Written task |
Please rewrite the listing below as a numbered list, leaving out any blank lines.

Records provided |
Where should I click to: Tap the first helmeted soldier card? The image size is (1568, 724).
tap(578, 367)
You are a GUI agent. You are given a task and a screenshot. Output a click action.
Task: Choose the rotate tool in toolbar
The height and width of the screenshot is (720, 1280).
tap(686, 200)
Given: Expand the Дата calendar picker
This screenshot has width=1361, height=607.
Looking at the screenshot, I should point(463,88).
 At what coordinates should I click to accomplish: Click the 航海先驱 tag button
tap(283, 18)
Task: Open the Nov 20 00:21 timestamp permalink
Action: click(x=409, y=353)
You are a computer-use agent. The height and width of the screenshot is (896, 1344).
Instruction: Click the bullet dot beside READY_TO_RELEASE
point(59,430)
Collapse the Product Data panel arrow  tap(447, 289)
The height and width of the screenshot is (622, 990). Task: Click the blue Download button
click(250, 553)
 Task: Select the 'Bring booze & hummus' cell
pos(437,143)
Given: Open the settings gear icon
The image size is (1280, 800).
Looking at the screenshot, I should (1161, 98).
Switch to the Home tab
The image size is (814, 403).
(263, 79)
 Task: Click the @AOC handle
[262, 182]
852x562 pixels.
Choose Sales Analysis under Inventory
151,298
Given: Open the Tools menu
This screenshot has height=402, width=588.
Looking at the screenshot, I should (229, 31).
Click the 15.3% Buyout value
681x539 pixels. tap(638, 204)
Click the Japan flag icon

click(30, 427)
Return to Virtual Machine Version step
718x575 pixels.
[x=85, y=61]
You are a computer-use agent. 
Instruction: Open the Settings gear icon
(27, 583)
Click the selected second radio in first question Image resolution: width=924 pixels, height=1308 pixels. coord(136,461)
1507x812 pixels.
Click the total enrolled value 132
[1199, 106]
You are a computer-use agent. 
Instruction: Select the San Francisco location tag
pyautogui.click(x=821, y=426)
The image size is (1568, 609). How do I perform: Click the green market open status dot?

Task solution |
1. Where should I click to: Tap the first helmeted soldier card? The image size is (1568, 724).
2. tap(578, 367)
3. You are a GUI agent. You are given a task and a screenshot. Output a click action.
4. Task: Choose the rotate tool in toolbar
5. The height and width of the screenshot is (720, 1280).
6. tap(686, 200)
7. Given: Expand the Дата calendar picker
8. This screenshot has width=1361, height=607.
9. Looking at the screenshot, I should point(463,88).
10.  At what coordinates should I click to accomplish: Click the 航海先驱 tag button
11. tap(283, 18)
12. Task: Open the Nov 20 00:21 timestamp permalink
13. Action: click(x=409, y=353)
14. You are a computer-use agent. The height and width of the screenshot is (896, 1344).
15. Instruction: Click the bullet dot beside READY_TO_RELEASE
16. point(59,430)
17. Collapse the Product Data panel arrow  tap(447, 289)
18. The height and width of the screenshot is (622, 990). Task: Click the blue Download button
19. click(250, 553)
20.  Task: Select the 'Bring booze & hummus' cell
21. pos(437,143)
22. Given: Open the settings gear icon
23. The image size is (1280, 800).
24. Looking at the screenshot, I should (1161, 98).
25. Switch to the Home tab
26. The image size is (814, 403).
27. (263, 79)
28.  Task: Click the @AOC handle
29. [262, 182]
30. 852x562 pixels.
31. Choose Sales Analysis under Inventory
32. 151,298
33. Given: Open the Tools menu
34. This screenshot has height=402, width=588.
35. Looking at the screenshot, I should (229, 31).
36. Click the 15.3% Buyout value
37. 681x539 pixels. tap(638, 204)
38. Click the Japan flag icon
39. click(30, 427)
40. Return to Virtual Machine Version step
41. 718x575 pixels.
42. [x=85, y=61]
43. You are a computer-use agent. 
44. Instruction: Open the Settings gear icon
45. (27, 583)
46. Click the selected second radio in first question Image resolution: width=924 pixels, height=1308 pixels. coord(136,461)
47. 1507x812 pixels.
48. Click the total enrolled value 132
49. [1199, 106]
50. You are a computer-use agent. 
51. Instruction: Select the San Francisco location tag
52. pyautogui.click(x=821, y=426)
53. The image size is (1568, 609). How do I perform: Click the green market open status dot?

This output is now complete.